PASSAGE:
--------
The court treated the victim's statements made to witnesses as his dying declaration despite the Evidence Act and various apex court rulings stipulating that dying declarations have to be made to a magistrate or to a police officer with a doctor certifying the victim to be in a fit mental condition to make it.

The court said the statements were made repeatedly and consistently by the victim without any variation.

Conceding that the victim did not name the assailant to any doctor, the court pointed out that his dying declaration could never be recorded officially as per the laid down procedure as he was declared not in a fit mental condition to make the statement.

"It is correct that deceased did not tell the doctor about name of the assailant but it may be noted that his official statement was never recorded since he was opined not fit to give the statement," the court said.

As per the prosecution story, the incident dates back to July 2, 2009, when accused Chhotey Lal, a resident of Khhichdipur in east Delhi, had a tiff with his neighbour Lakhmi over a small loan.
--------
EXERCISE PROMPT: Please continue the passage above on the court's ruling about the victim's dying declaration, starting after its final sentence.

DATASET ENTRIES:
--------
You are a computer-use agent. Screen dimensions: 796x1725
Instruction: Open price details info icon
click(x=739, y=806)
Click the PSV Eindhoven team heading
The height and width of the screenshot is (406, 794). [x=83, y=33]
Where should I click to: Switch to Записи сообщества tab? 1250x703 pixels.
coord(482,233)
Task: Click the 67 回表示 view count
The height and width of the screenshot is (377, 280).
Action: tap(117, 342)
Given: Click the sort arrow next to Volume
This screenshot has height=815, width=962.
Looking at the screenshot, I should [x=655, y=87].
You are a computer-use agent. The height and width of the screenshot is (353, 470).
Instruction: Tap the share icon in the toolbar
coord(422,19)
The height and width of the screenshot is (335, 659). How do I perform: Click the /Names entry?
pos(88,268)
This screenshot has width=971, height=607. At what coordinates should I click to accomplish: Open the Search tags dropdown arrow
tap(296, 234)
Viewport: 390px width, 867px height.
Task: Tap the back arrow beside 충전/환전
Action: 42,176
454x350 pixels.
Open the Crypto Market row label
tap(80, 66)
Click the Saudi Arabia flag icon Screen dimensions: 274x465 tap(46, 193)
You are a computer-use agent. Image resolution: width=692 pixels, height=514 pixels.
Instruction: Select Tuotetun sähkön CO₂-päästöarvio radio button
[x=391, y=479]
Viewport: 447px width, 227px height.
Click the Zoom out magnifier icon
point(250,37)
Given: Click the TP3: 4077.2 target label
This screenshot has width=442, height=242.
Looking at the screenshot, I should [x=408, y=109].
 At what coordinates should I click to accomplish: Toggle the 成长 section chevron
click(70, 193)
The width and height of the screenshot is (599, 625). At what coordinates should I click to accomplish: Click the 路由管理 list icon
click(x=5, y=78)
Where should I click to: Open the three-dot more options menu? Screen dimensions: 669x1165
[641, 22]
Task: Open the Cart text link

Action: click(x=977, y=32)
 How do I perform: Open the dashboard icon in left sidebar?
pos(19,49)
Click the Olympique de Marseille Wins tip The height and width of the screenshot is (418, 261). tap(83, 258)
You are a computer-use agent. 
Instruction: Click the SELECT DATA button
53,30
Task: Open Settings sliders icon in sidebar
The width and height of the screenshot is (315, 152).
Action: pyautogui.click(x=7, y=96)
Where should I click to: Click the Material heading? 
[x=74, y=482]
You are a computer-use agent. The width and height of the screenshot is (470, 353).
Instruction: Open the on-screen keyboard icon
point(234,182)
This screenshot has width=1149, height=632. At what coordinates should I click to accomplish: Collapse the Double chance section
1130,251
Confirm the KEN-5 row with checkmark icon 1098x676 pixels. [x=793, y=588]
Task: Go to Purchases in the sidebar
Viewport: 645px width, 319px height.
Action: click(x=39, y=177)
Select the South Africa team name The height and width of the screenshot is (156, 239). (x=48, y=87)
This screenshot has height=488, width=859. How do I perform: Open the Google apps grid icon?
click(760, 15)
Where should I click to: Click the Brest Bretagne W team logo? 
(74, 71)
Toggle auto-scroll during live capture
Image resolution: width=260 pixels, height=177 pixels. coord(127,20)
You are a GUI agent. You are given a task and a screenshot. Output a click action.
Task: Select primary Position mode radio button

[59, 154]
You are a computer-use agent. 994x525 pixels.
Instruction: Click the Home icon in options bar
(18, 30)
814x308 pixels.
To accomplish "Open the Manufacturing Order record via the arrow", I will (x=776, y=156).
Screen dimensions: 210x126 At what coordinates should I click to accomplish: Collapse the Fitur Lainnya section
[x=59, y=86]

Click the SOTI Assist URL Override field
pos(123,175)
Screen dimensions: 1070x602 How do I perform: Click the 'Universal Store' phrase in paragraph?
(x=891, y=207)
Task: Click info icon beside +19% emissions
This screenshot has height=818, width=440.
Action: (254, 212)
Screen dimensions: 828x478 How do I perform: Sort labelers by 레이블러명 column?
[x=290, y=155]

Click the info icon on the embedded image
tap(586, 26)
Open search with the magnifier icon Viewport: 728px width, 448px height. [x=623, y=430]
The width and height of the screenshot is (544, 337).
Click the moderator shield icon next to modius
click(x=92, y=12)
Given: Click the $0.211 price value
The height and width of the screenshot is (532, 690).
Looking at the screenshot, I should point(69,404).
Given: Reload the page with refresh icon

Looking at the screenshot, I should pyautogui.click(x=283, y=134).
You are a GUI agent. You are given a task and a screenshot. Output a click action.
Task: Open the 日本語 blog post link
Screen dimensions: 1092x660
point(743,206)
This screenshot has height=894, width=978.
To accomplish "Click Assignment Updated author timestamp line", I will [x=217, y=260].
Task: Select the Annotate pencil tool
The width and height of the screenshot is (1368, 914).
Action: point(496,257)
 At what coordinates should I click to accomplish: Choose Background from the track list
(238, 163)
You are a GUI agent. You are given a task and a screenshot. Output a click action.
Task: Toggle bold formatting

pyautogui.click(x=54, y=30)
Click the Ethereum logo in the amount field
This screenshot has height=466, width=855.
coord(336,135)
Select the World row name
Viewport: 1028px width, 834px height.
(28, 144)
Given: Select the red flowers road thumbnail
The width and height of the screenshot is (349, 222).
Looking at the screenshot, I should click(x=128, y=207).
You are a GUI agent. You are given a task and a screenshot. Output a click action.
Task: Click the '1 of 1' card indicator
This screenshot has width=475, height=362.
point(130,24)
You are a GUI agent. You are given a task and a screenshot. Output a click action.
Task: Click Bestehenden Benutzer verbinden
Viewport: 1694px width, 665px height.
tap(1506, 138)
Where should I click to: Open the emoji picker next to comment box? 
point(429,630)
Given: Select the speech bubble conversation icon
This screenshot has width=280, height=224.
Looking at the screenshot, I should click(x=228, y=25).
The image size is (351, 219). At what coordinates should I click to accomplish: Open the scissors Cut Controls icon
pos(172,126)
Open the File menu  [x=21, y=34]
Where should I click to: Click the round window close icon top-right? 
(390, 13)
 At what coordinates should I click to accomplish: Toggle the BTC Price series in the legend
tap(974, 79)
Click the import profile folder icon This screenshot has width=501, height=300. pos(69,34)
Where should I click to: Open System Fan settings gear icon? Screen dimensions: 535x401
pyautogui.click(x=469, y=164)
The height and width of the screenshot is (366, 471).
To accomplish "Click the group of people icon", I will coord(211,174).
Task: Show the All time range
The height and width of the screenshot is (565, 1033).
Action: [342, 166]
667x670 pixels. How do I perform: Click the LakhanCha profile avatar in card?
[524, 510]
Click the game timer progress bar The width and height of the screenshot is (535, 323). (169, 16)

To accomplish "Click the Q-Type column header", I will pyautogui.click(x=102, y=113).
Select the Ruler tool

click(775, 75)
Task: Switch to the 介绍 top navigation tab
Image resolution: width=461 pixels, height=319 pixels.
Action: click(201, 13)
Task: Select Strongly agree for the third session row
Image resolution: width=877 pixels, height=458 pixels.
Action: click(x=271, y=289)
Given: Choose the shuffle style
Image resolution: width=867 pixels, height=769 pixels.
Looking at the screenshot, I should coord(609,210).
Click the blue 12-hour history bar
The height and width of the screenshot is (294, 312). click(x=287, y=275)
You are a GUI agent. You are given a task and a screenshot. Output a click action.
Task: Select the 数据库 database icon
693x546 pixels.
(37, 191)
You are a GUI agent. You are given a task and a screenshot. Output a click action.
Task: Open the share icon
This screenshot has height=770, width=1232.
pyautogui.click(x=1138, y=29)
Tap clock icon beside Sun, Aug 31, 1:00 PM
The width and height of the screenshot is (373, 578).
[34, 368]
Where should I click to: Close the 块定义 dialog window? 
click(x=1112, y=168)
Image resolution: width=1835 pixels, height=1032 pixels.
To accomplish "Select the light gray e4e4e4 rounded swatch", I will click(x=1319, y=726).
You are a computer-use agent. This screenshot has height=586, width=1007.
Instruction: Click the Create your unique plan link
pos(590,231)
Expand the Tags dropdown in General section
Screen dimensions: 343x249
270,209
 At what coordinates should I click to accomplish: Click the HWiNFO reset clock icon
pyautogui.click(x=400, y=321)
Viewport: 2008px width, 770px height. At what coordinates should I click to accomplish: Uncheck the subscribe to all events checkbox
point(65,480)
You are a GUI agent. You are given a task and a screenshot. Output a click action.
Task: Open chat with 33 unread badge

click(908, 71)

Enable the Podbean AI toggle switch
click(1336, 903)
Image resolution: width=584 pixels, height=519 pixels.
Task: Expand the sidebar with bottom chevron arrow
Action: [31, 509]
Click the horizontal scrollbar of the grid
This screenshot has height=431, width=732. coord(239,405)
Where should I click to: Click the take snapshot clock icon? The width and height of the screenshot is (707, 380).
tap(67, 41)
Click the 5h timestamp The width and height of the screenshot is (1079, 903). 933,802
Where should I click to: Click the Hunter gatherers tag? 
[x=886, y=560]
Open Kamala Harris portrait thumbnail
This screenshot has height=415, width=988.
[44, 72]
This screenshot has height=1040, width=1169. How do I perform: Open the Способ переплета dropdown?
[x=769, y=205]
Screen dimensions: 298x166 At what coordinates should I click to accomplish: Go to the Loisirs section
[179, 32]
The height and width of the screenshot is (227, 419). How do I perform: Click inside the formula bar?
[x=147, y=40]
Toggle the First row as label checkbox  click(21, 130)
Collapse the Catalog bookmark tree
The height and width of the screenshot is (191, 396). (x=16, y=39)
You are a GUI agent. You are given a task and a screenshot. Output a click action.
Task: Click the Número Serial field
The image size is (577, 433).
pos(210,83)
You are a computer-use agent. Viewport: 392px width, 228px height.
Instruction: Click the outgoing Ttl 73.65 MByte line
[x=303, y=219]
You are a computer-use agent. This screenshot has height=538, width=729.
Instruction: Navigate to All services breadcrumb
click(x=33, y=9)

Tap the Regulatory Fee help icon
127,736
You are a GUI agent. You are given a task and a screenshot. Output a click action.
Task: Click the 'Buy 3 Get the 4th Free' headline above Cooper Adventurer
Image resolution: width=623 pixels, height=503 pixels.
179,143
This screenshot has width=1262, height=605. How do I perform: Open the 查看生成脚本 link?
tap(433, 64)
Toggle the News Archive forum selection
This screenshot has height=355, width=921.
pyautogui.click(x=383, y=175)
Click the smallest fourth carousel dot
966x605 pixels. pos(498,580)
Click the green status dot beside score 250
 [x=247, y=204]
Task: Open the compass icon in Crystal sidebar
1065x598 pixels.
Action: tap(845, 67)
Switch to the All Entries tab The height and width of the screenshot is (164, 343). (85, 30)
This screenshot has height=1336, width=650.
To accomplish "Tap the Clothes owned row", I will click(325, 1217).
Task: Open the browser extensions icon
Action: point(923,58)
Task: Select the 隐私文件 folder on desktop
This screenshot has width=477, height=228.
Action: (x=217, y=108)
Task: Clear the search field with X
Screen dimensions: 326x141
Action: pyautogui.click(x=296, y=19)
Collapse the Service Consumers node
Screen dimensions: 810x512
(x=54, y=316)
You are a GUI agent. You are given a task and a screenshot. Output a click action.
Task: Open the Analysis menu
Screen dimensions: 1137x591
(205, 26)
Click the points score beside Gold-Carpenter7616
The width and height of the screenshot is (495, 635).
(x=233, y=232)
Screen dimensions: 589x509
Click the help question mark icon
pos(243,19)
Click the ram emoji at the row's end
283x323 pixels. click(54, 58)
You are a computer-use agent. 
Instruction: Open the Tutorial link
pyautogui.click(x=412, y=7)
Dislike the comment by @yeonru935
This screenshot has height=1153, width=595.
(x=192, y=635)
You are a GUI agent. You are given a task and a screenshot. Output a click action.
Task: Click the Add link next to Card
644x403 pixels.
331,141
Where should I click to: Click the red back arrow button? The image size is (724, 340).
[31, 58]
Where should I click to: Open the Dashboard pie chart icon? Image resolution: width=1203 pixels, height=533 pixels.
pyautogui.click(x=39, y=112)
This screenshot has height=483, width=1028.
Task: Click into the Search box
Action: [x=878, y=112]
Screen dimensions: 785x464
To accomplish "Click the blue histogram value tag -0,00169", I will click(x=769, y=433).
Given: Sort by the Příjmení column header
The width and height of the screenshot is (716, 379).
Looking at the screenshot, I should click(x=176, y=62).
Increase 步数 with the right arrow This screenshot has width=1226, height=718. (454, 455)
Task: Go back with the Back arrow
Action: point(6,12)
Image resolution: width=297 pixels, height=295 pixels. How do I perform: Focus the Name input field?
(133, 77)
--------
ANSWER TO THE PROBLEM:
Chhotey Lal took Lakhmi to a nearby temple where he stabbed Lakhmi and ran away from there leaving himin a pool of blood.

Lakhmi was rushed to the nearby Lal Bahadur Shastri Hospital, where he died a few hours later.

While treating Lakhmi's statements made to the two prosecution witnesses prior to his death as his dying declarations, the court also ignored minor prevarications and inconsistencies in depositions by one of the prosecution witnesses on what the victim had told him.

The court ignored the prevarications, dismissing the objections by the counsel for accused, saying, "It is settled law that even a portion of deposition of a hostile witness can be relied upon if that inspires confidence."

While convicting Chhotey Lal, the court also imposed a fine of Rs 5,000 on him.